Sunday, Oct. 13, 2002 @ 11:26 pm
Thanks for This



So I left off at him leaving for Montreal.

Funny that I should start with him, not funny though, predictable. That's OK, though. I'm OK.

Anyhow, work was slow on Friday - I've mastered the art of stretching 30 minutes of work over the whole 8.5 hour work day. The plan for the night was the Blarney Stone... which happened... but what with bringing a guy friend and an overweight friend... not as much fun as the time it was just me and Miss S.

Saturday was a shopping/errands day. I went home for dinner with my parents and then rented a cheesy 80's movie with my sister.

I'd forgotten how nice days off are.

Mom convinced me to sleep over... the last time I slept there was last Christmas I think. So I curled up in that bed, in that room, where I lived for 17 years. I looked up out that window at the stars, feeling the weight of those same blankets over me. She came in to kiss me goodnight. The clock down the hall tick-tocked me to sleep.
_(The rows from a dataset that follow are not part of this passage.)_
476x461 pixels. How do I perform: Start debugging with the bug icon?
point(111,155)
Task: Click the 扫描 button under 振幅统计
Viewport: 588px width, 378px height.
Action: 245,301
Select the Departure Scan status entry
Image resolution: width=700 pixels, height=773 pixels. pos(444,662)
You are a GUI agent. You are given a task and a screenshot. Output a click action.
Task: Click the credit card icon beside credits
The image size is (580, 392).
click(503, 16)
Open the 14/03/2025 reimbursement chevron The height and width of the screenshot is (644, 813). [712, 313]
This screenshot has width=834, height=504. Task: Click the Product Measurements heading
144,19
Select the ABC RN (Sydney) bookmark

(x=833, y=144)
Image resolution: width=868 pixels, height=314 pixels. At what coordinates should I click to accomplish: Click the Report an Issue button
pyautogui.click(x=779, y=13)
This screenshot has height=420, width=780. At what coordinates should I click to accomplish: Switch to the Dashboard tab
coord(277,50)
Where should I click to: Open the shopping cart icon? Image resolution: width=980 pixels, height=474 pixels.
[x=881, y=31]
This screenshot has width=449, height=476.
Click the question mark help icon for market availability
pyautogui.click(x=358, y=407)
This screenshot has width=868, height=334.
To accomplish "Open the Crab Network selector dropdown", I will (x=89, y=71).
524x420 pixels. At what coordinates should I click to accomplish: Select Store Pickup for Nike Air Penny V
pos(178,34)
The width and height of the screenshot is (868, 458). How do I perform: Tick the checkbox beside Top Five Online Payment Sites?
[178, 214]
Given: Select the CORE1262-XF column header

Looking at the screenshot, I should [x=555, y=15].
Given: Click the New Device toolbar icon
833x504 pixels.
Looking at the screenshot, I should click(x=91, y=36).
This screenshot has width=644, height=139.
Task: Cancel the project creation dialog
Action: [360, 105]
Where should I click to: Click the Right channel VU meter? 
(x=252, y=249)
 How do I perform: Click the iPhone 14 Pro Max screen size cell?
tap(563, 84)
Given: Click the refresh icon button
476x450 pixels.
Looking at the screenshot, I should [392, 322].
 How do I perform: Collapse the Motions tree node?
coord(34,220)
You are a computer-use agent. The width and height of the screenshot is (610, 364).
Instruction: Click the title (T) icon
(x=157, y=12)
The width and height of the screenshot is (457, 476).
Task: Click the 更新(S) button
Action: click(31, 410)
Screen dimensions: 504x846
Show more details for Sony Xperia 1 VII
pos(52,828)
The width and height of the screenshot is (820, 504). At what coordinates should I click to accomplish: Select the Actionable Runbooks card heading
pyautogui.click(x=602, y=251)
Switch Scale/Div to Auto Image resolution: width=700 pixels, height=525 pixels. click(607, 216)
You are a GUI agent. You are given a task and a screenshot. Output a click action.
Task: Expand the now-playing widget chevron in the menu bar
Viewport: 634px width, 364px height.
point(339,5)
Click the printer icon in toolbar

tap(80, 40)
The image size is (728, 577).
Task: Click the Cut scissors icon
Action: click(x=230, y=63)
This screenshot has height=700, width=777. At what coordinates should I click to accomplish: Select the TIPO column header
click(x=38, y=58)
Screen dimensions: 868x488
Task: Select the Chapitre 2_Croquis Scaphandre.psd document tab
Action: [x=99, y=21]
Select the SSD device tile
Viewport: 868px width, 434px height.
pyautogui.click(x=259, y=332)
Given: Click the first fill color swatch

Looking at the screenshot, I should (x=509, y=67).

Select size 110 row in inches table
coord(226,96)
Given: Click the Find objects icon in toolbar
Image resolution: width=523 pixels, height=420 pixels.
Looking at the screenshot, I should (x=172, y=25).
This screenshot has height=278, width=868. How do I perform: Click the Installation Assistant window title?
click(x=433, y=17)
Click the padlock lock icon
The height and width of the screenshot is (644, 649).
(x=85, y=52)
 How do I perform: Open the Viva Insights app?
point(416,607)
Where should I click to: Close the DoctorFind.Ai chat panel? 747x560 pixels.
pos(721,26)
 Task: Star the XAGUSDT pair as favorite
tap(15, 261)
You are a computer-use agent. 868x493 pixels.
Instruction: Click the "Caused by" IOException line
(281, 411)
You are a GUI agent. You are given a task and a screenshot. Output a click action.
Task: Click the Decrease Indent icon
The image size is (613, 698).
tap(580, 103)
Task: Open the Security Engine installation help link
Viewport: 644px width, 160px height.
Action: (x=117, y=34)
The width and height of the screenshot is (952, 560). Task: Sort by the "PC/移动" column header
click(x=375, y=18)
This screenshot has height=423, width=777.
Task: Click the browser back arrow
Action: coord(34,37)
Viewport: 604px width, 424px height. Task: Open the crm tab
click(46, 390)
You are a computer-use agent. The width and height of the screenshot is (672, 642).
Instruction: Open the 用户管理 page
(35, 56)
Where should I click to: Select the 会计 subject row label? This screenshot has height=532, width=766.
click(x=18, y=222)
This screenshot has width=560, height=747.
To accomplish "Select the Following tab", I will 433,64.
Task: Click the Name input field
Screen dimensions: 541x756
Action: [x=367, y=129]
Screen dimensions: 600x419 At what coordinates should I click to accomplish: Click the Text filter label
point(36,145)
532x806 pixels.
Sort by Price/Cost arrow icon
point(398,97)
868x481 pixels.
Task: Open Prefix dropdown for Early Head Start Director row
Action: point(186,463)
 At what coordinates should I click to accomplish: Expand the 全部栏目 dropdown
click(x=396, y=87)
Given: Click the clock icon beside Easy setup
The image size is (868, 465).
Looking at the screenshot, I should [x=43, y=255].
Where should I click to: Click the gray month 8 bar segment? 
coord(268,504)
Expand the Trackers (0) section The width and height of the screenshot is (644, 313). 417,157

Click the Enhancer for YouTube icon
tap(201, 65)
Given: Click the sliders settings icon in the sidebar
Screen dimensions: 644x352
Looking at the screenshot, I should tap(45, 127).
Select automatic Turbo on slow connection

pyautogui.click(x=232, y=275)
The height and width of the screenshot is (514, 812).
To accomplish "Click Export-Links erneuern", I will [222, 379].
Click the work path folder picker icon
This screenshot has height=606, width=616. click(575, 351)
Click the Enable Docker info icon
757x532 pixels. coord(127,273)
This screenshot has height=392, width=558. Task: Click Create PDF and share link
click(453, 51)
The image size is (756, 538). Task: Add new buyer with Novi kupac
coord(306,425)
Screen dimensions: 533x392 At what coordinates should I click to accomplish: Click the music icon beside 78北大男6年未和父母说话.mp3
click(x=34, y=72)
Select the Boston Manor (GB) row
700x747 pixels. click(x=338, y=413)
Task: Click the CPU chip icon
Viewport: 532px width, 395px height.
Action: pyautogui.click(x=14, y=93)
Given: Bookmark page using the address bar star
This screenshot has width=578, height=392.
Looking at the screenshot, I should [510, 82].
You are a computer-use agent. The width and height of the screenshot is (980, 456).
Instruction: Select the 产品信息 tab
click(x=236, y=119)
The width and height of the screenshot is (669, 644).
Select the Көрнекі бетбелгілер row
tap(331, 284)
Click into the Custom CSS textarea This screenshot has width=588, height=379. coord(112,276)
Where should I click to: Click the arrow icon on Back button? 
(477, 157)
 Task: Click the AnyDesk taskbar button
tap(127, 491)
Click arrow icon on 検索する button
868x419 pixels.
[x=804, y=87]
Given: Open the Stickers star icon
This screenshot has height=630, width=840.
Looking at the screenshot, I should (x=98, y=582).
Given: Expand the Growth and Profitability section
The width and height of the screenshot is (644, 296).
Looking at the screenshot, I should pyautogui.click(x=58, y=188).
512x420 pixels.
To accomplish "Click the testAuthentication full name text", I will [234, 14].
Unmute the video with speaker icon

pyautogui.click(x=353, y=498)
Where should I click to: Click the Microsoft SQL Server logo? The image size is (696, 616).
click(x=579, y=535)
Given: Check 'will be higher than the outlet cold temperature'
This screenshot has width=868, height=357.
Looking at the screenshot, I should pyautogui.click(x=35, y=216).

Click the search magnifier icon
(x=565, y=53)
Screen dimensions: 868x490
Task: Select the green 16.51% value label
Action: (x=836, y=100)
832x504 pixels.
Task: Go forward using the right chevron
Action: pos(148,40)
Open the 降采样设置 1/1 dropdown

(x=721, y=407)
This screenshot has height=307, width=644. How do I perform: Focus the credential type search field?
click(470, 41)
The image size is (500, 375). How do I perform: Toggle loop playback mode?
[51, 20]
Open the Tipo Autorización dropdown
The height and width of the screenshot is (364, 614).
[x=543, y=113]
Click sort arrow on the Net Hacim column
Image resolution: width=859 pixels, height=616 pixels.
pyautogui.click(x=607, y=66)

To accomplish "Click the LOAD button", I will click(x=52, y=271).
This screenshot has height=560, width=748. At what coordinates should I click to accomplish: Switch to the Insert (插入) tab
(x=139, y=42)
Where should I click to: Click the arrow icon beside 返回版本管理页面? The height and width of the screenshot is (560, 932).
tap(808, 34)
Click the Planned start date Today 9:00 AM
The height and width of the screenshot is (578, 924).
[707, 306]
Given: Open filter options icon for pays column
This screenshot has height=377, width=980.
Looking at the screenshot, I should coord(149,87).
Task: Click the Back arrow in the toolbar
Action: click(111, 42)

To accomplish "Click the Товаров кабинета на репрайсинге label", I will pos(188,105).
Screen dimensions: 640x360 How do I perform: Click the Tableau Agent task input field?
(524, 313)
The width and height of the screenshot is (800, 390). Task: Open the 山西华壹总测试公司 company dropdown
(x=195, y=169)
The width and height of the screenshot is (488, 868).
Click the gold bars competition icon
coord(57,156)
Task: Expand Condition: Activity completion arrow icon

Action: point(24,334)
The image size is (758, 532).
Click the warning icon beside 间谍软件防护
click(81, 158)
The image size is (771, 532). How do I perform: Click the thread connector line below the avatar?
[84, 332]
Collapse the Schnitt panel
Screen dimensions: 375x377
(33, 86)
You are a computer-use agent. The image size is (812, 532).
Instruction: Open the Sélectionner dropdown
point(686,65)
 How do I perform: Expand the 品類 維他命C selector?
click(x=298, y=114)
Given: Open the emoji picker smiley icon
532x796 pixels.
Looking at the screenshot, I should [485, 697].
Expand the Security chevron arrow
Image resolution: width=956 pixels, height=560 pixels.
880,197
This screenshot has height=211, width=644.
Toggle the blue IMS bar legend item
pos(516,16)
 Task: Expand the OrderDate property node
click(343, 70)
I craved to write how it felt to lie there. White walls protecting me, the blue curtains moving in the draft from the single-pane windows. I daydreamed. The same daydreams came to my mind that I used to create in highschool. There's the one about the boy who throws rocks at my window, and I throw out my fire-escape rope, and clamber down into the driveway and into his arms.

I thought about what it would be like to move home. It would be comforting, yes, I feel so safe there. But again, it dampens my independance, and my daydream revival indicates to me that I would only regress in such an environment.

This morning I woke up to the sound of Dad's spoon in his cereal bowl.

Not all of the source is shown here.